- _Material for this exercise_

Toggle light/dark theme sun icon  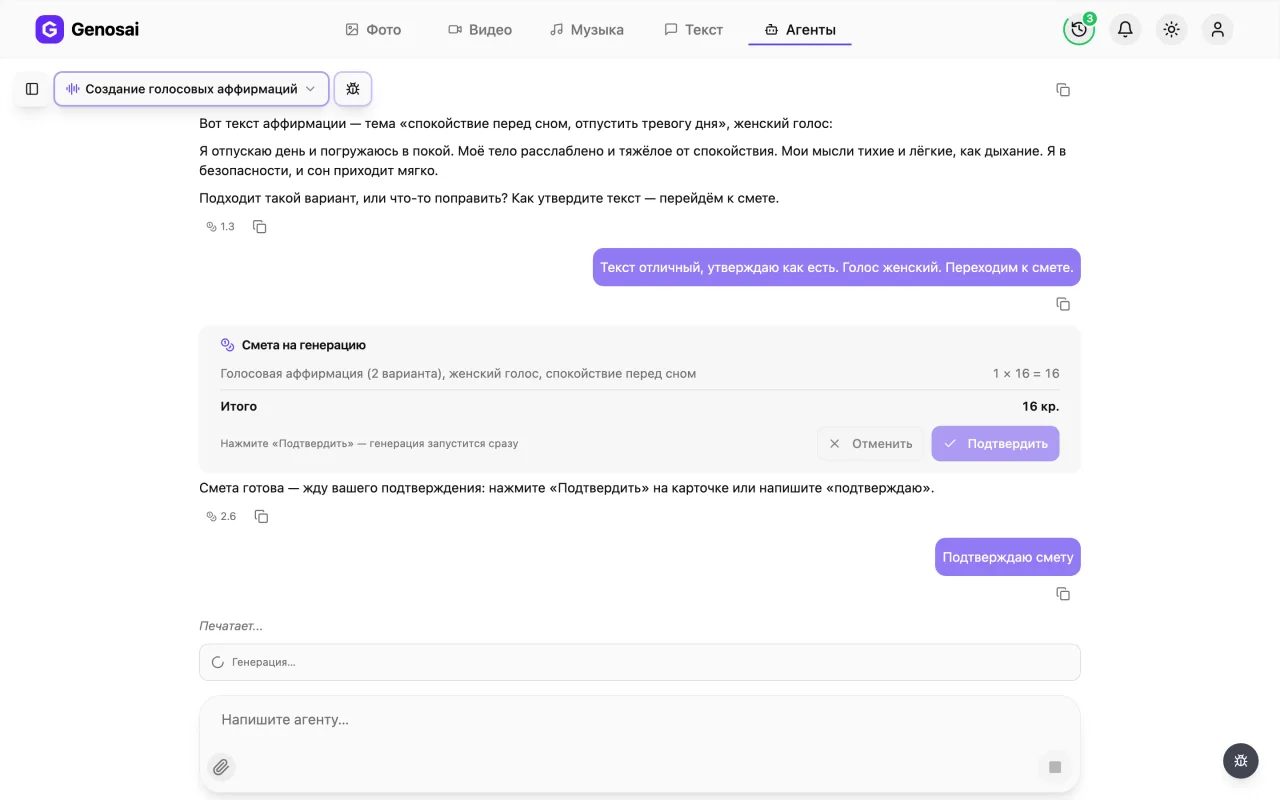click(x=1171, y=29)
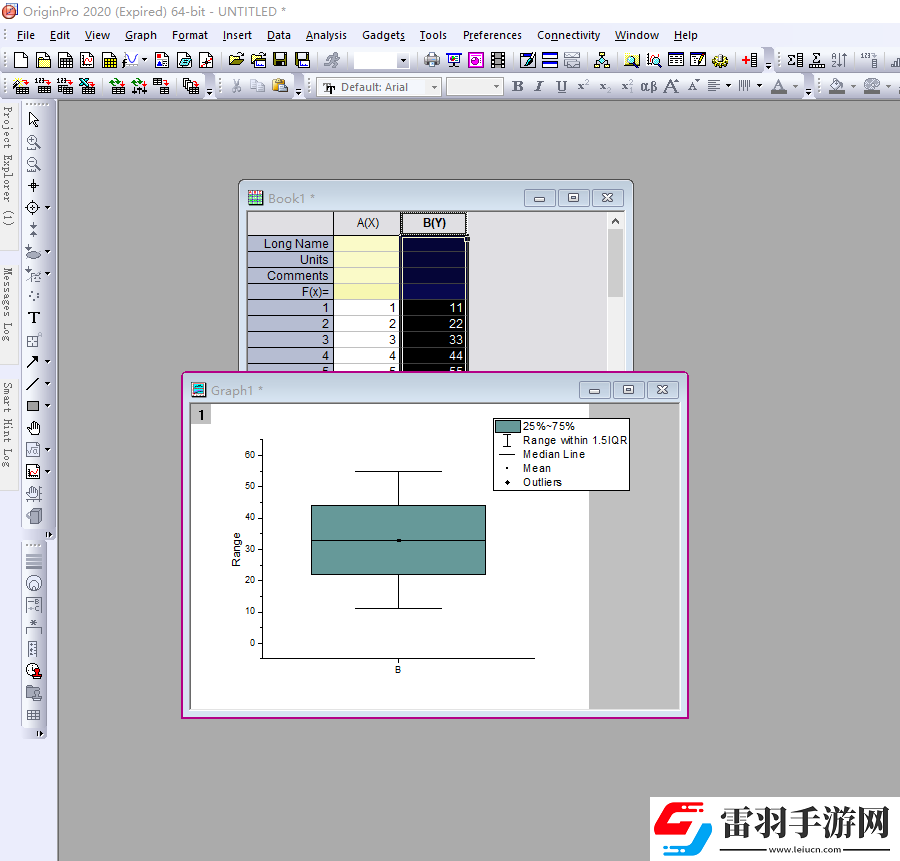Click the Save project disk icon
The image size is (900, 861).
point(280,60)
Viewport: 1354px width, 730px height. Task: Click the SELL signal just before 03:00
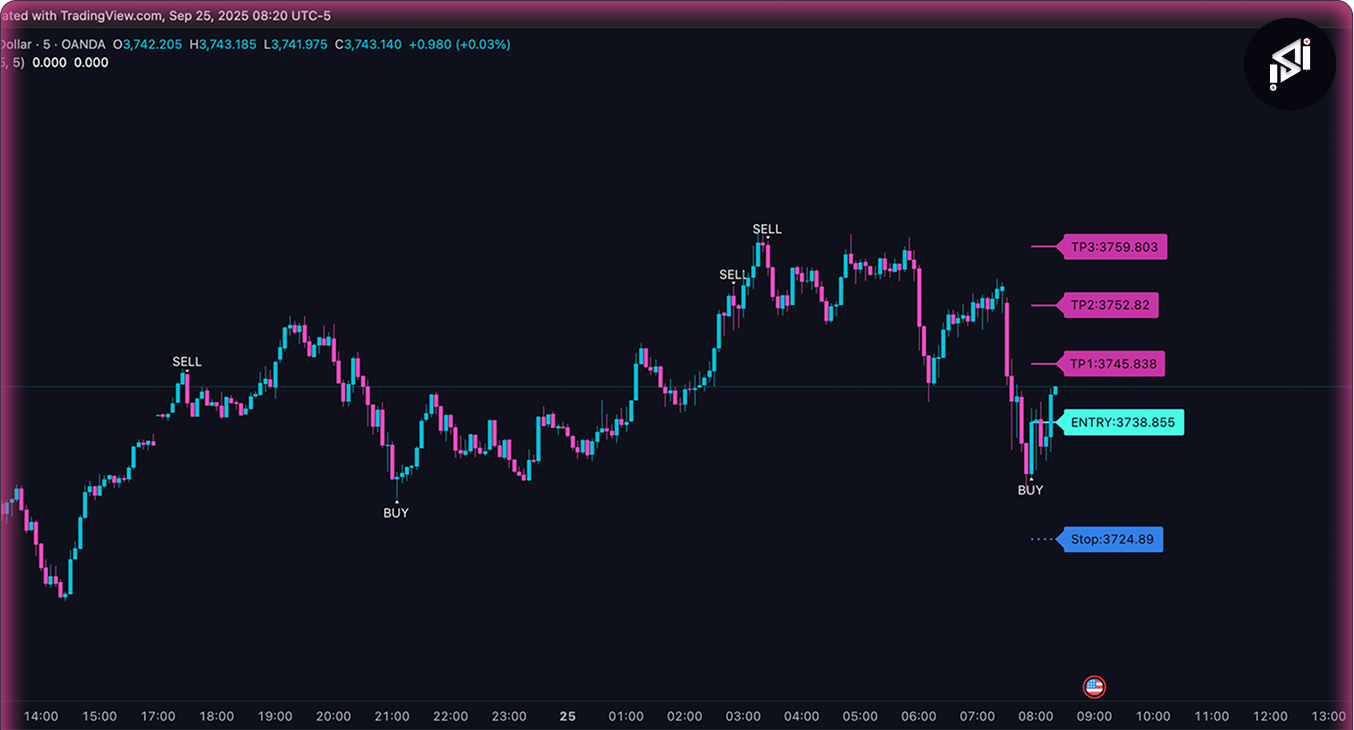733,275
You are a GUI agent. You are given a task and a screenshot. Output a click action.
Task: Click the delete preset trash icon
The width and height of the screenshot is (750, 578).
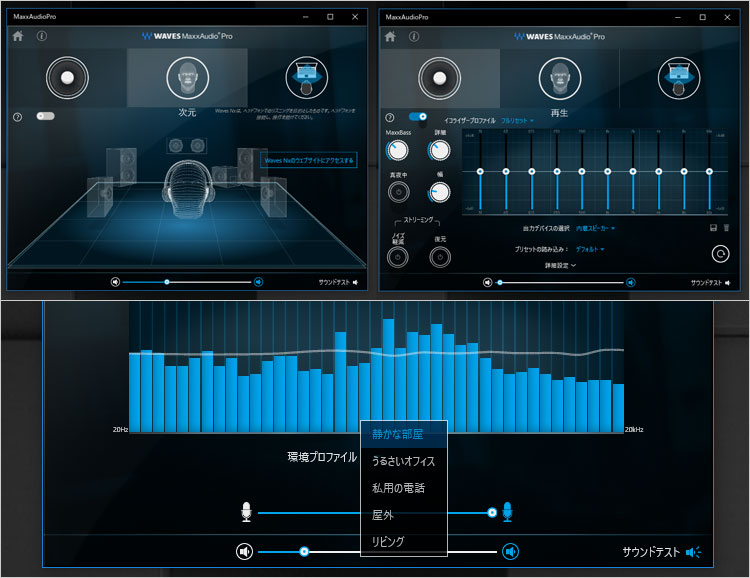click(726, 228)
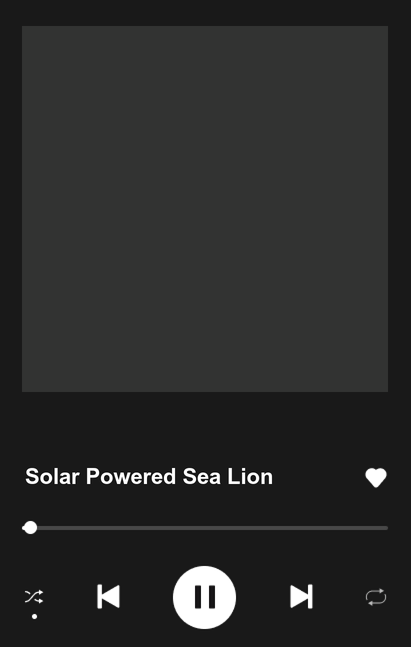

- _What is required_
From the line containing "Task: Click the delete preset trash icon" through the last line of the records, both included, output those lines exactly and nothing else; skip the pictures.

- _Task output_
Task: Click the delete preset trash icon
The width and height of the screenshot is (750, 578).
click(726, 228)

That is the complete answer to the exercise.